Materials provided:

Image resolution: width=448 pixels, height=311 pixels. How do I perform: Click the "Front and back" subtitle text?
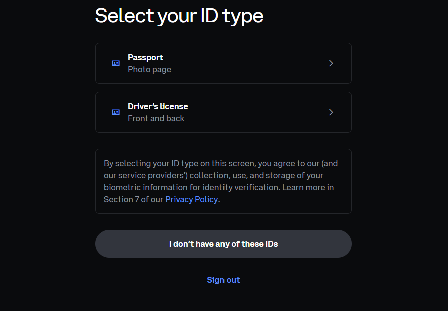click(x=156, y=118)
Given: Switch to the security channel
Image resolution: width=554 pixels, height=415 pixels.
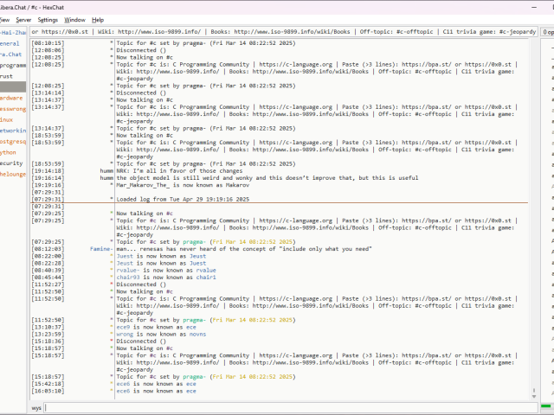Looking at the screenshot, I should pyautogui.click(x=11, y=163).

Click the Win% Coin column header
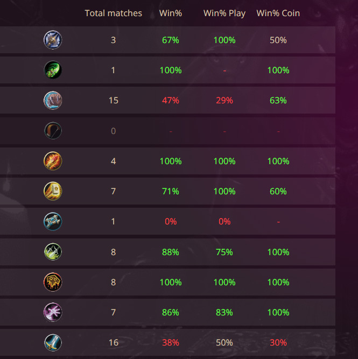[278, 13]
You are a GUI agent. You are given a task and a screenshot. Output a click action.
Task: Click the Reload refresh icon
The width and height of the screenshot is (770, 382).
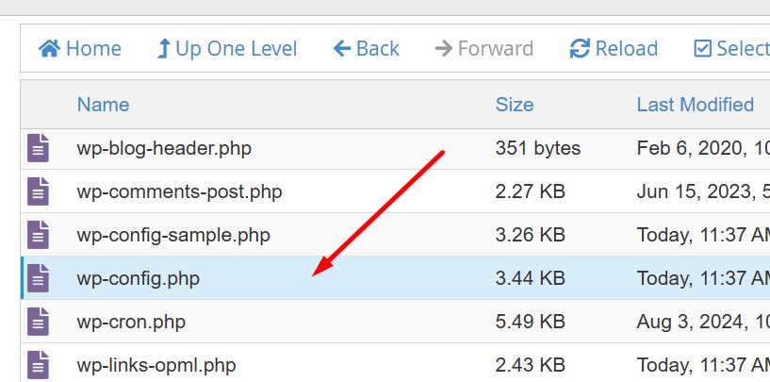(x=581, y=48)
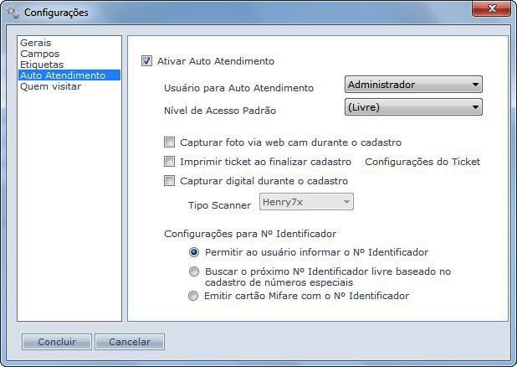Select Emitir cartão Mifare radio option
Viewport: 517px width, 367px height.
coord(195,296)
* * *
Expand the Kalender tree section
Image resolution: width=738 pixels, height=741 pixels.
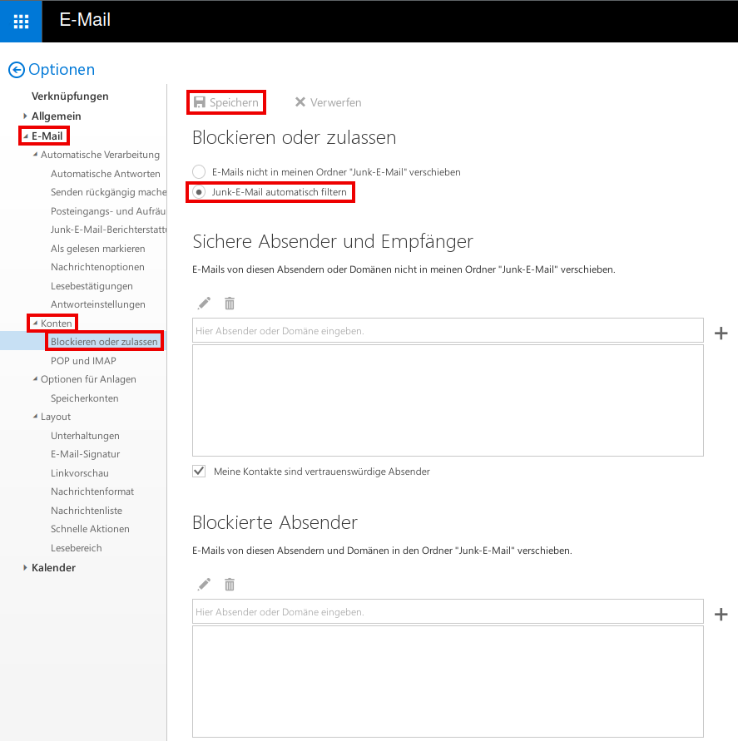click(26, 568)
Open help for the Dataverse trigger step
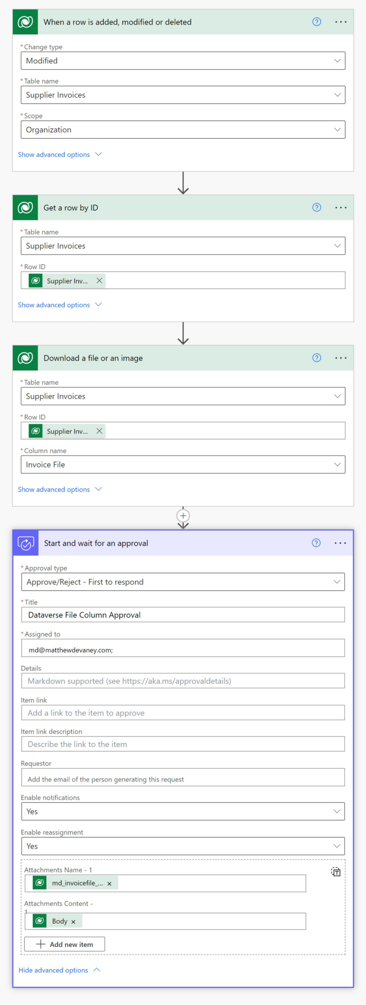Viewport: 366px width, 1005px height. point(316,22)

How to complete this task:
Could you repeat, exactly, only the lines above starting at the one that has "Image resolution: width=448" and stopping after the one that has "Task: Click the Reload refresh icon", without the pictures?

Exercise output:
Image resolution: width=448 pixels, height=311 pixels. How do I perform: Click the "Front and back" subtitle text?
click(x=156, y=118)
Given: Switch to the security channel
Image resolution: width=554 pixels, height=415 pixels.
Looking at the screenshot, I should pyautogui.click(x=11, y=163).

Click the Win% Coin column header
[278, 13]
You are a GUI agent. You are given a task and a screenshot. Output a click action.
Task: Click the Reload refresh icon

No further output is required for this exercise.